Exercise task: Please turn the entries below into a Markdown table with two columns, Row for the row number and Entry for the line, and leave out blank lines.

Exercise material:
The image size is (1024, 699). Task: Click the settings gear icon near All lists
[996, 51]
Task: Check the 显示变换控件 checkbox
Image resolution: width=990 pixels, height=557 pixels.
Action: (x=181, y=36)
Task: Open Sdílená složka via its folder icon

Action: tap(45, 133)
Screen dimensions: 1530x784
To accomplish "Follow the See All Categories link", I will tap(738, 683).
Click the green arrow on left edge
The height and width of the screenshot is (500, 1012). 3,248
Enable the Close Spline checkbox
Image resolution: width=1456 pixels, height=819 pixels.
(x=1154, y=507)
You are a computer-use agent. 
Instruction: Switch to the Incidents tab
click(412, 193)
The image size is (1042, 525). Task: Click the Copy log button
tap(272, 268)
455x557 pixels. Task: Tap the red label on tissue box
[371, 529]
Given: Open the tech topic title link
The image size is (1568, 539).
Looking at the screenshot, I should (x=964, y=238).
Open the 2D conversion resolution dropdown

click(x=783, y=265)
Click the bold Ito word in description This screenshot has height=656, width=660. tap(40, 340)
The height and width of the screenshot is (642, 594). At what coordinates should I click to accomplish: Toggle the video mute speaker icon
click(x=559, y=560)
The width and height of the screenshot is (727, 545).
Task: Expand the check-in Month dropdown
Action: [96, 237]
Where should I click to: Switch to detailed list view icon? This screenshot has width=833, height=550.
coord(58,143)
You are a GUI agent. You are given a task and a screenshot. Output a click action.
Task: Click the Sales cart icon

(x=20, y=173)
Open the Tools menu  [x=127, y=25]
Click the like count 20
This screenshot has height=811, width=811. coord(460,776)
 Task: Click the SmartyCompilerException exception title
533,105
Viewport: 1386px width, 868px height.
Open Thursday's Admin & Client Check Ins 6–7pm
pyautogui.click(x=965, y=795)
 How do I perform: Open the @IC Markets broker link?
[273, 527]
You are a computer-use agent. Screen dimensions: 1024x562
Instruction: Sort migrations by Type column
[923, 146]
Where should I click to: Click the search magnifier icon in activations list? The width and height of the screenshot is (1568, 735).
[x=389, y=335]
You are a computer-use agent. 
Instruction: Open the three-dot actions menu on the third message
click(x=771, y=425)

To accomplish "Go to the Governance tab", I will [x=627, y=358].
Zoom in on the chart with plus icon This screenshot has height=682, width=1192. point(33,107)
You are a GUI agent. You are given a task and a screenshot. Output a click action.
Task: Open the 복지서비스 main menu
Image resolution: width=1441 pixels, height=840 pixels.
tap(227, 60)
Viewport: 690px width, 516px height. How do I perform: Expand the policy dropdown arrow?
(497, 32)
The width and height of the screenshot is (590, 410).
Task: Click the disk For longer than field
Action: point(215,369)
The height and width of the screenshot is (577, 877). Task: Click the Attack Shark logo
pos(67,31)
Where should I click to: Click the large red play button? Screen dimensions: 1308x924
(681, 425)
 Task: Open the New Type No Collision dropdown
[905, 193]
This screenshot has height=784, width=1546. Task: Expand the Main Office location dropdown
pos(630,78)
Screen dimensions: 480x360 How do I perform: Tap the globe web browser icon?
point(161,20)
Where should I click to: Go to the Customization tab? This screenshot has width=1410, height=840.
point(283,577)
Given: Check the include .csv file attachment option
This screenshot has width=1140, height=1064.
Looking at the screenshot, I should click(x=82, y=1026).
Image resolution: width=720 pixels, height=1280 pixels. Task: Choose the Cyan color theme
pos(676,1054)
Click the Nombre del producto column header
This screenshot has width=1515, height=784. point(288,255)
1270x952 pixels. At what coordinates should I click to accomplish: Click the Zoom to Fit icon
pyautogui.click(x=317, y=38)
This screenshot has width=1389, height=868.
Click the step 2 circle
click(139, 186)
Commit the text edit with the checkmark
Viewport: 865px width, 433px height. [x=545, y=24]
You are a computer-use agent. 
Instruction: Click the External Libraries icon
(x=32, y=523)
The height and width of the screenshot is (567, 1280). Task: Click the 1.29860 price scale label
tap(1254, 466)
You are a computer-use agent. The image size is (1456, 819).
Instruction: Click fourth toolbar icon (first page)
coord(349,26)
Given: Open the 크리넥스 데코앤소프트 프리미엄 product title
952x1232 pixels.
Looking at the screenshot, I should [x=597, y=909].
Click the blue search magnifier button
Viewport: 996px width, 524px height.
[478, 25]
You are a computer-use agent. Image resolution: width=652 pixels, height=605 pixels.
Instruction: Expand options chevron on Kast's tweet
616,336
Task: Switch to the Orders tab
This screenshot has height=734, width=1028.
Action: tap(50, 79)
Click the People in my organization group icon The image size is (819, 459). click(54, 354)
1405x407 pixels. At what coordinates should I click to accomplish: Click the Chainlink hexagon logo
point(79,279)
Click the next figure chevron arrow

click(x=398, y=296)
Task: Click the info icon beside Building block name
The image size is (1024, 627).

Solved exercise:
| Row | Entry |
|---|---|
| 1 | The image size is (1024, 699). Task: Click the settings gear icon near All lists |
| 2 | [996, 51] |
| 3 | Task: Check the 显示变换控件 checkbox |
| 4 | Image resolution: width=990 pixels, height=557 pixels. |
| 5 | Action: (x=181, y=36) |
| 6 | Task: Open Sdílená složka via its folder icon |
| 7 | Action: tap(45, 133) |
| 8 | Screen dimensions: 1530x784 |
| 9 | To accomplish "Follow the See All Categories link", I will tap(738, 683). |
| 10 | Click the green arrow on left edge |
| 11 | The height and width of the screenshot is (500, 1012). 3,248 |
| 12 | Enable the Close Spline checkbox |
| 13 | Image resolution: width=1456 pixels, height=819 pixels. |
| 14 | (x=1154, y=507) |
| 15 | You are a computer-use agent.  |
| 16 | Instruction: Switch to the Incidents tab |
| 17 | click(412, 193) |
| 18 | The image size is (1042, 525). Task: Click the Copy log button |
| 19 | tap(272, 268) |
| 20 | 455x557 pixels. Task: Tap the red label on tissue box |
| 21 | [371, 529] |
| 22 | Given: Open the tech topic title link |
| 23 | The image size is (1568, 539). |
| 24 | Looking at the screenshot, I should (x=964, y=238). |
| 25 | Open the 2D conversion resolution dropdown |
| 26 | click(x=783, y=265) |
| 27 | Click the bold Ito word in description This screenshot has height=656, width=660. tap(40, 340) |
| 28 | The height and width of the screenshot is (642, 594). At what coordinates should I click to accomplish: Toggle the video mute speaker icon |
| 29 | click(x=559, y=560) |
| 30 | The width and height of the screenshot is (727, 545). |
| 31 | Task: Expand the check-in Month dropdown |
| 32 | Action: [96, 237] |
| 33 | Where should I click to: Switch to detailed list view icon? This screenshot has width=833, height=550. |
| 34 | coord(58,143) |
| 35 | You are a GUI agent. You are given a task and a screenshot. Output a click action. |
| 36 | Task: Click the Sales cart icon |
| 37 | (x=20, y=173) |
| 38 | Open the Tools menu  [x=127, y=25] |
| 39 | Click the like count 20 |
| 40 | This screenshot has height=811, width=811. coord(460,776) |
| 41 |  Task: Click the SmartyCompilerException exception title |
| 42 | 533,105 |
| 43 | Viewport: 1386px width, 868px height. |
| 44 | Open Thursday's Admin & Client Check Ins 6–7pm |
| 45 | pyautogui.click(x=965, y=795) |
| 46 |  How do I perform: Open the @IC Markets broker link? |
| 47 | [273, 527] |
| 48 | You are a computer-use agent. Screen dimensions: 1024x562 |
| 49 | Instruction: Sort migrations by Type column |
| 50 | [923, 146] |
| 51 | Where should I click to: Click the search magnifier icon in activations list? The width and height of the screenshot is (1568, 735). |
| 52 | [x=389, y=335] |
| 53 | You are a computer-use agent.  |
| 54 | Instruction: Open the three-dot actions menu on the third message |
| 55 | click(x=771, y=425) |
| 56 | To accomplish "Go to the Governance tab", I will [x=627, y=358]. |
| 57 | Zoom in on the chart with plus icon This screenshot has height=682, width=1192. point(33,107) |
| 58 | You are a GUI agent. You are given a task and a screenshot. Output a click action. |
| 59 | Task: Open the 복지서비스 main menu |
| 60 | Image resolution: width=1441 pixels, height=840 pixels. |
| 61 | tap(227, 60) |
| 62 | Viewport: 690px width, 516px height. How do I perform: Expand the policy dropdown arrow? |
| 63 | (497, 32) |
| 64 | The width and height of the screenshot is (590, 410). |
| 65 | Task: Click the disk For longer than field |
| 66 | Action: point(215,369) |
| 67 | The height and width of the screenshot is (577, 877). Task: Click the Attack Shark logo |
| 68 | pos(67,31) |
| 69 | Where should I click to: Click the large red play button? Screen dimensions: 1308x924 |
| 70 | (681, 425) |
| 71 |  Task: Open the New Type No Collision dropdown |
| 72 | [905, 193] |
| 73 | This screenshot has height=784, width=1546. Task: Expand the Main Office location dropdown |
| 74 | pos(630,78) |
| 75 | Screen dimensions: 480x360 How do I perform: Tap the globe web browser icon? |
| 76 | point(161,20) |
| 77 | Where should I click to: Go to the Customization tab? This screenshot has width=1410, height=840. |
| 78 | point(283,577) |
| 79 | Given: Check the include .csv file attachment option |
| 80 | This screenshot has width=1140, height=1064. |
| 81 | Looking at the screenshot, I should click(x=82, y=1026). |
| 82 | Image resolution: width=720 pixels, height=1280 pixels. Task: Choose the Cyan color theme |
| 83 | pos(676,1054) |
| 84 | Click the Nombre del producto column header |
| 85 | This screenshot has width=1515, height=784. point(288,255) |
| 86 | 1270x952 pixels. At what coordinates should I click to accomplish: Click the Zoom to Fit icon |
| 87 | pyautogui.click(x=317, y=38) |
| 88 | This screenshot has width=1389, height=868. |
| 89 | Click the step 2 circle |
| 90 | click(139, 186) |
| 91 | Commit the text edit with the checkmark |
| 92 | Viewport: 865px width, 433px height. [x=545, y=24] |
| 93 | You are a computer-use agent.  |
| 94 | Instruction: Click the External Libraries icon |
| 95 | (x=32, y=523) |
| 96 | The height and width of the screenshot is (567, 1280). Task: Click the 1.29860 price scale label |
| 97 | tap(1254, 466) |
| 98 | You are a computer-use agent. The image size is (1456, 819). |
| 99 | Instruction: Click fourth toolbar icon (first page) |
| 100 | coord(349,26) |
| 101 | Given: Open the 크리넥스 데코앤소프트 프리미엄 product title |
| 102 | 952x1232 pixels. |
| 103 | Looking at the screenshot, I should [x=597, y=909]. |
| 104 | Click the blue search magnifier button |
| 105 | Viewport: 996px width, 524px height. |
| 106 | [478, 25] |
| 107 | You are a computer-use agent. Image resolution: width=652 pixels, height=605 pixels. |
| 108 | Instruction: Expand options chevron on Kast's tweet |
| 109 | 616,336 |
| 110 | Task: Switch to the Orders tab |
| 111 | This screenshot has height=734, width=1028. |
| 112 | Action: tap(50, 79) |
| 113 | Click the People in my organization group icon The image size is (819, 459). click(54, 354) |
| 114 | 1405x407 pixels. At what coordinates should I click to accomplish: Click the Chainlink hexagon logo |
| 115 | point(79,279) |
| 116 | Click the next figure chevron arrow |
| 117 | click(x=398, y=296) |
| 118 | Task: Click the info icon beside Building block name |
| 119 | The image size is (1024, 627). |